As businesses have adapted to these developments, expectations have risen. We as consumers want answers quickly. We want immediate access to real people. We want them to be aware of our situation and have solutions tailored to our specific requests. No matter how strong a staff member’s personal skills might be, customers always expect more. Apologies and empathy may pacify the customer in the short term – be it face to-face or digitally – but it does not solve the whole problem.

To ensure truly content customers, those skills need to be complemented with the expertise that the customer ultimately wants. Frontline staff need to be empowered with support that genuinely makes their jobs easier while providing exemplary service.

It is no longer a numbers game. More customer service staff does not necessarily fulfil customer expectations. More informed, more efficient staff – that is the answer. 


With this digital age comes the need for customer service staff to be technologically equipped – with technologies that really benefit their capability to keep customers happy across the ever expanding list of communication channels.

For frontline staff, there are any number of queries that they could receive via a call, email or face-to-face enquiry. It is impossible for them to know every single answer to every single situation off the top of their heads, and they should not be expected to.

But that does not mean they cannot communicate some form of useful information to the customer. A vague response that delays things further – such as “I’ll have to go and find out” – hardly inspires confidence in the customer that the business is doing everything in its power to help them in a timely, effective manner. For staff on the frontline, understanding why an issue has happened is not easy; understanding why when they are only armed with basic summary information is even harder.

By utilising holistic Complaints Management software, the frontline – and as a result the overall business – will feel considerable benefits. This is because it truly integrates the whole setup into a manageable and easily accessible format.

It gives staff the ability to provide customers with instant updates, rather than making them wait for an answer. If the problem cannot be solved instantly, the software can streamline the redirection of a customer complaint to the correct subject matter expert. Company-wide system updates within the software can provide clarity into how similar issues have been resolved – resolution information captured at first point of contact is logged, so the customer need not wait for an answer that already exists.

For large companies whose customer service teams are spread far and wide, this kind of streamlined internal communication is vital in driving complaints handling efficiency.

By investing in the right tools which improve the frontline’s effectiveness, it will prove to customers that company profits are being reinvested into areas that will be there to help them – eradicating any perceptions that the profits are simply lining the shareholders’ pockets.
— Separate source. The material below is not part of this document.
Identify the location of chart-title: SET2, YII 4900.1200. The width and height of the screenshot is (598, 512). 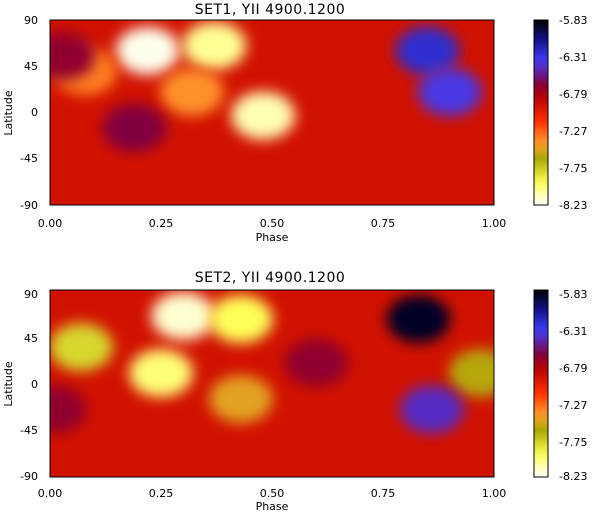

Businesses need to separate themselves from the crowd, and doing so means investing in customer service that exceeds the competition. Consumers have never been better informed about the products and services they use as well as their rights, and ignoring that will be to the long-term detriment of the company.

Simply hiring more customer service staff is not the solution to improving complaints handling efficiency. In fact, adding more components to an already inefficient system will go only go towards making things worse.

The key is to identify ways to make staff more efficient. This means implementing inter-connected software systems that allow greater detail to be captured, without disrupting a slick customer-facing experience.

There is no one-size-fits-all solution, but enhancing staff capabilities through a complaints handling restructure does not have to be costly, particularly in the context of the long term gains of doing so. By working with complaints handling management experts to tailor a software infrastructure that improves frontline customer interaction, businesses will gain customers’ trust – and acquire their loyalty for years to come.